O governo vai ampliar o programa Saúde na Hora nos municípios, com unidades de saúde que ficarão abertas até às 22h ou aos finais de semana para atender à população e aumentar a assistência hospitalar. O ministério também prepara um edital para o programa Mais Médicos. Os profissionais poderão atuar nas Unidades de Saúde da Família (USF); na organização da rotina de pacientes com doenças crônicas; na disponibilização da telemedicina no auxílio ao atendimento de doentes graves pelo Covid-19; e na ampliação de leitos de Unidades de Tratamento Intensivo (UTI).

A novidade é que os profissionais poderão atuar também nas capitais e grandes centros urbanos, locais com maior concentração de pessoas e onde o vírus pode ter maior transmissibilidade. O edital vai contemplar também as regiões mais vulneráveis.

Estados e municípios também serão orientados no manejo dos pacientes portadores de doenças crônicas. A ideia é antecipar exames e procedimentos para evitar que essas pessoas tenham de ir à unidade de saúde. A telemedicina será disponibilizada à Atenção Primária, além da Especializada, para que os profissionais de saúde possam trocar informações e impressões por todo o País sobre a evolução da condição do paciente com coronavírus, sobretudo os mais graves.

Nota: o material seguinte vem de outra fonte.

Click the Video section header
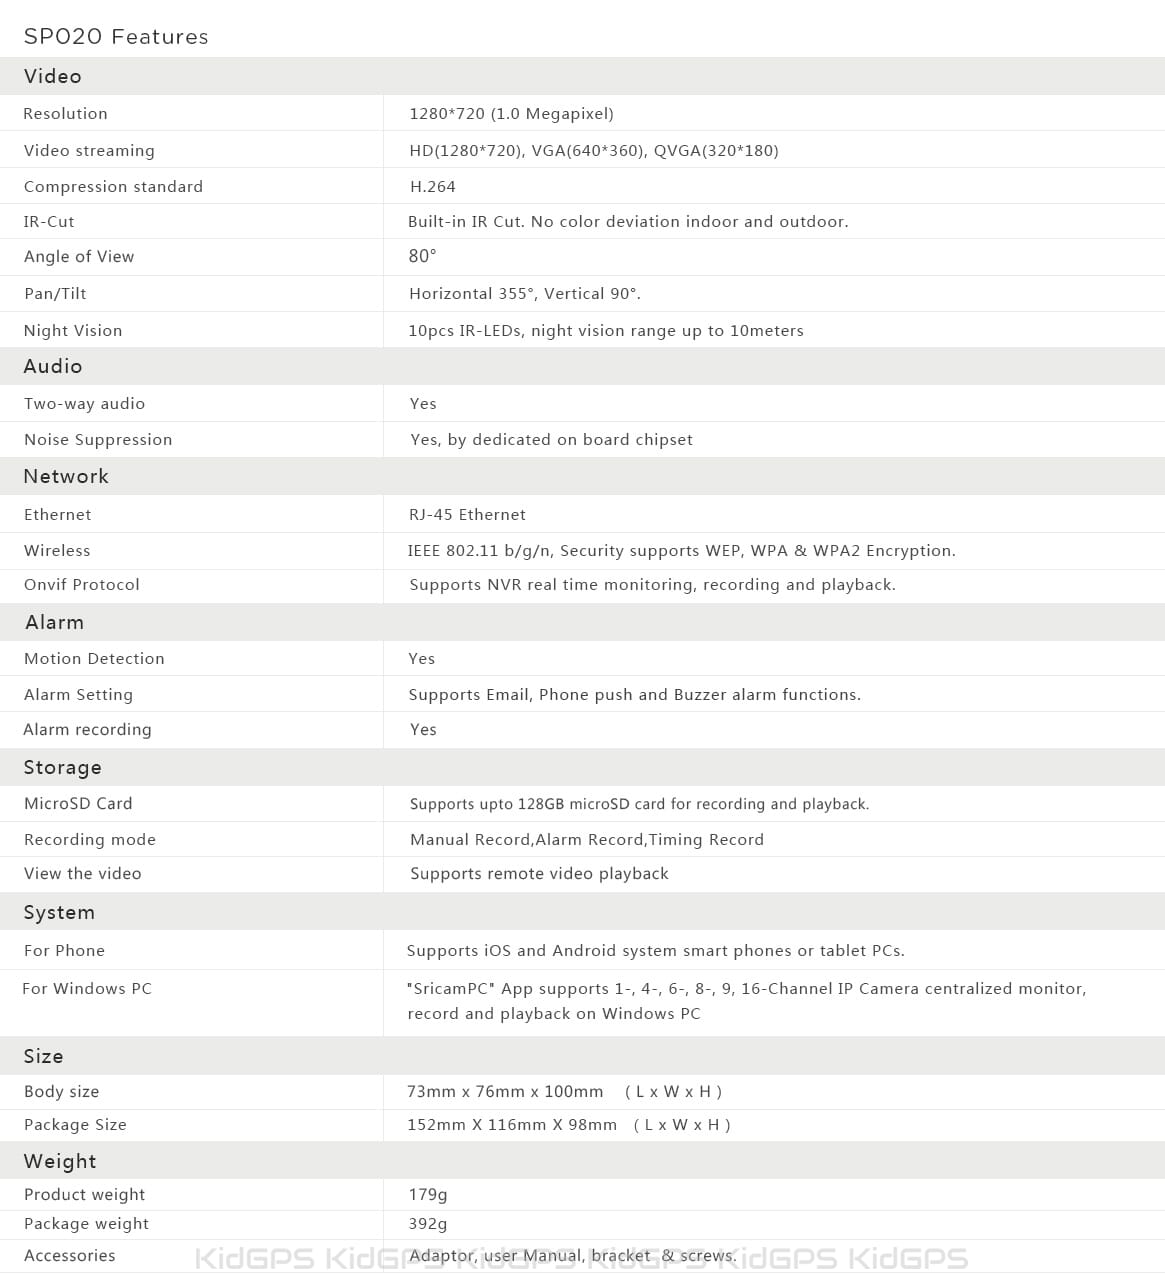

Na rede hospitalar, o Ministério da Saúde vai atender de imediato todas as solicitações de habilitação de leitos de UTI para que o sistema amplie a capacidade de auto-organização. “Essas medidas são típicas da organização do nosso sistema de saúde pública. Temos um País continental e precisamos nos preparar para todas as possibilidades que esse vírus possa nos trazer”, disse o ministro da Saúde, Luiz Henrique Mandetta, durante a coletiva de imprensa, na última sexta-feira (6).

Critérios de vigilância

Agora, todas as pessoas que chegarem ao Brasil de países da América do Norte, Europa e Ásia, e tiverem sintomas como febre, coriza, tosse, falta de ar poderão ser considerados casos suspeitos de Covid-19. Anteriormente, os casos suspeitos eram classificados apenas a partir do histórico de viagem para alguns países com transmissão local da doença.

“Não faz mais sentido classificar pelo nexo de país, mas de viagem ao exterior. Nossos principais voos internacionais vêm da Europa e América do Norte, e considerando que são grandes combinações de destinos ampliam-se as possibilidades de entrada do vírus. Dessa forma já não faz mais sentido olhar apenas por países que estão na lista de transmissão local ou comunitária”, esclareceu o ministro.

A vigilância epidemiológica brasileira continua considerando nexo causal viajante que chegam ao País vindos da Austrália, de países da América Central e do Sul, que estejam na classificação da OMS como de transmissão local.